- _Extract to read_:
##############################
Lands I Live In
Beginning with the purgatorial descent to America that unfolds with such grace in “Drinking Vodka at 35,000 ft.,” Zilka Joseph’s remarkable debut Lands I Live In is a book of arrivals, all difficult in their challenges to a poet’s identity. I think Joseph is able to create clarity out of that difficulty by being attentive to the existential and always peculiar pressures of a cultural experience so multitudinous and curious that its possibilities remain in constant flux. Somehow these poems that so honor their moment in time, suspend a little above it and shimmer there.–William Olsen
Olsen is the author of four collections of poetry, The Hand of God and a Few Bright Flowers (Illinois, 1988), Vision of a Storm Cloud (Triquarterly, 1996), Trouble Lights (Triquarterly, 2002), and Avenue of Vanishing (Triquarterly, 2007).
Zilka Joseph’s poems embrace the vivid passions of her childhood home in Calcutta and the complex hopes and fears implicit in her move to the Midwest. She entrances us with rich pleasures and naked truths, the snow and heat, implicit in such an upheaval, the past like old shoes we hold close, their “uneven, tiny stitches like footprints/in the dust.” This is a collection to savor.–Mary Jo Firth Gillet
Gillet award winning book is Soluble Fish, Crab Orchard Series, and her three chapbooks Tiger in a Hair Net, Not One, and Chandeliers of Fish have all won awards.
##############################
- _Records provided_:
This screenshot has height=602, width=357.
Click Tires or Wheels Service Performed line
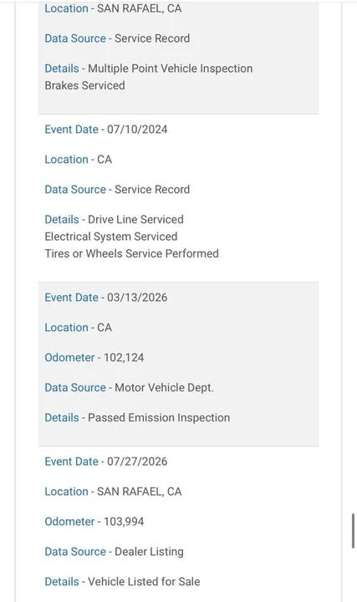coord(131,253)
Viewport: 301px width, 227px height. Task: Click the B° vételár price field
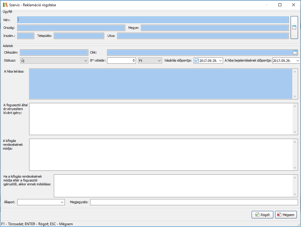(x=121, y=61)
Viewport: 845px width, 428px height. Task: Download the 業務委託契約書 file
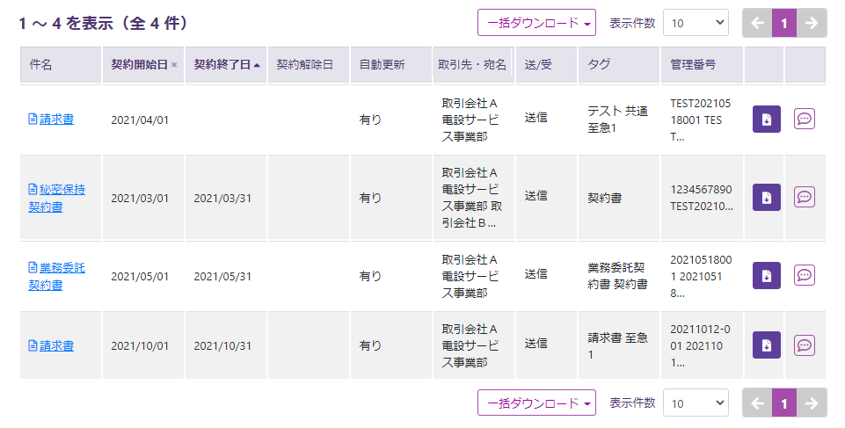click(x=767, y=275)
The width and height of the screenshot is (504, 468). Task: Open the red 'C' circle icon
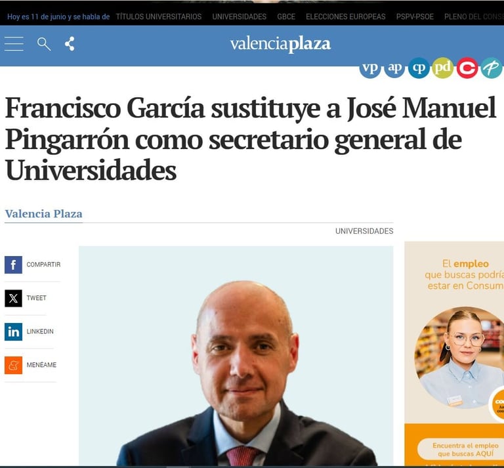coord(467,68)
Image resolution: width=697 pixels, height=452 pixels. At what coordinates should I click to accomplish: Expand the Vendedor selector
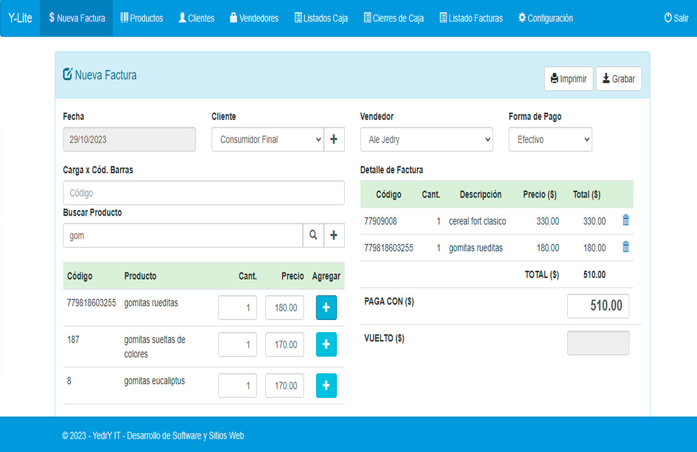426,140
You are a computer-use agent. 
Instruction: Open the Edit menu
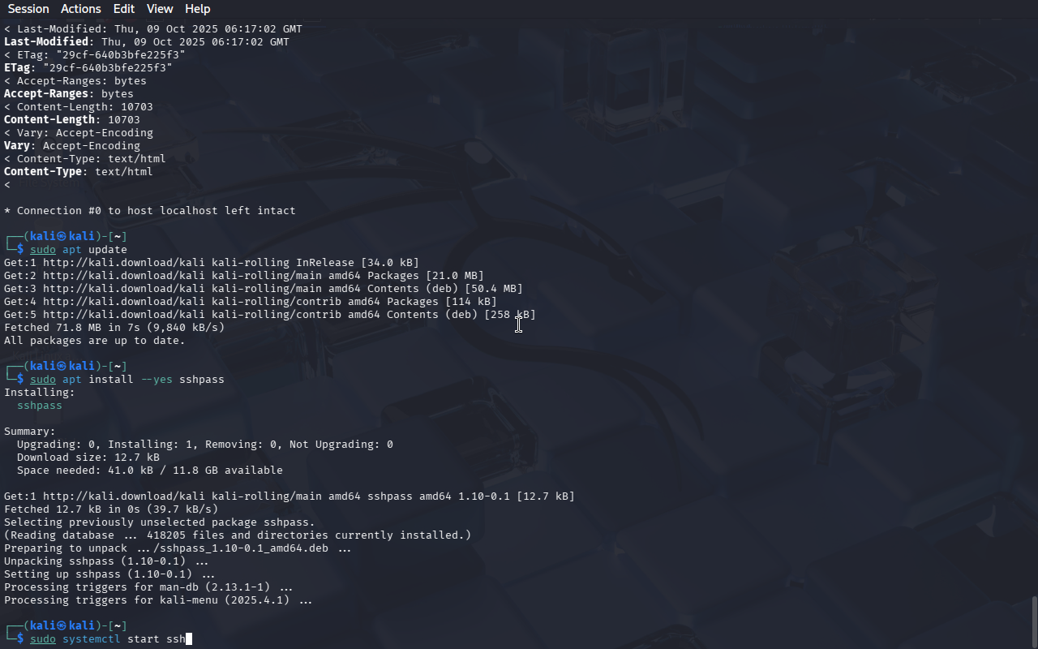click(x=124, y=9)
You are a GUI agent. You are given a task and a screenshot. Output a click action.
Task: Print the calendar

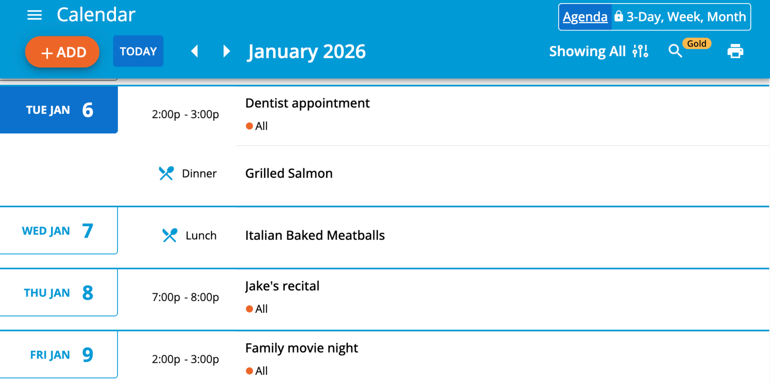click(735, 51)
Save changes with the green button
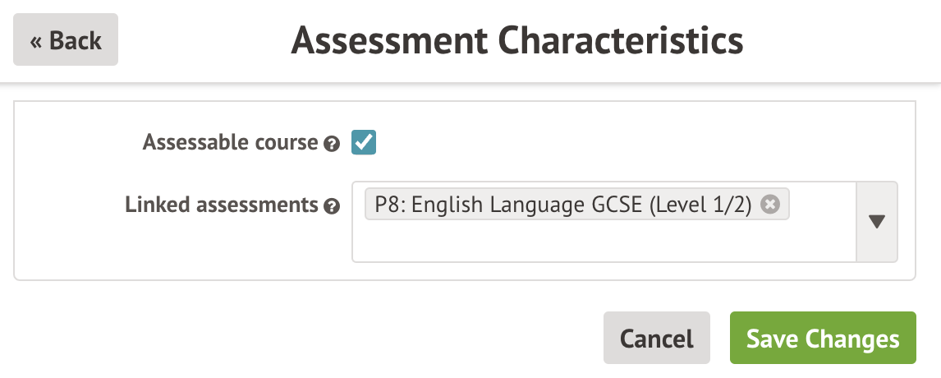This screenshot has width=941, height=378. pos(822,338)
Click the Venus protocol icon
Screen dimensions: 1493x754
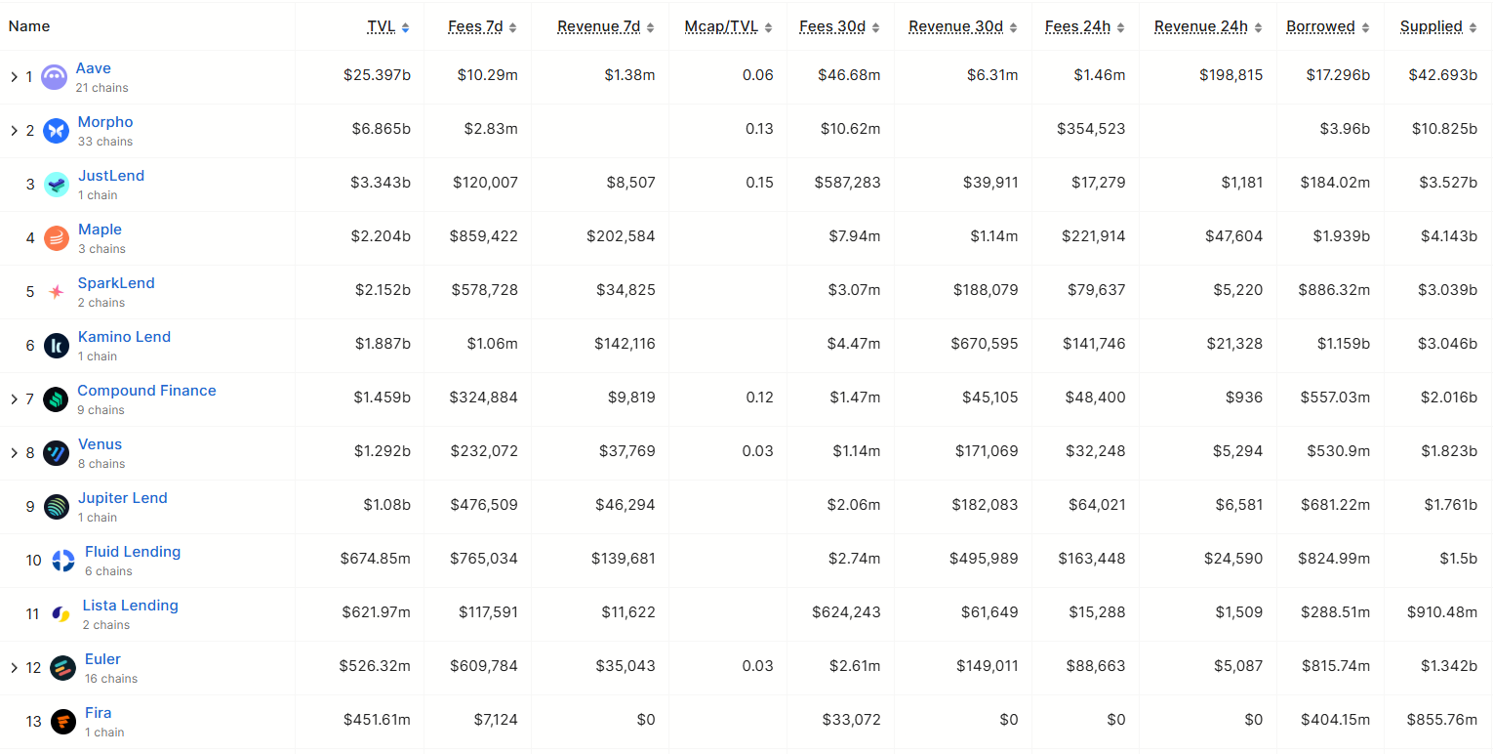coord(56,452)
##############################
- _Tasks to perform_:
1 – List the titles of the four poetry collections by William Olsen named in the book blurbs.
2 – Reproduce word for word the passage of the book blurbs starting with "Zilka Joseph’s poems" and going on through "all won awards.".
The items have nothing to do with the book blurbs.

- _Solutions_:
1 –
The Hand of God and a Few Bright Flowers
Vision of a Storm Cloud
Trouble Lights
Avenue of Vanishing

2 –
Zilka Joseph’s poems embrace the vivid passions of her childhood home in Calcutta and the complex hopes and fears implicit in her move to the Midwest. She entrances us with rich pleasures and naked truths, the snow and heat, implicit in such an upheaval, the past like old shoes we hold close, their “uneven, tiny stitches like footprints/in the dust.” This is a collection to savor.–Mary Jo Firth Gillet
Gillet award winning book is Soluble Fish, Crab Orchard Series, and her three chapbooks Tiger in a Hair Net, Not One, and Chandeliers of Fish have all won awards.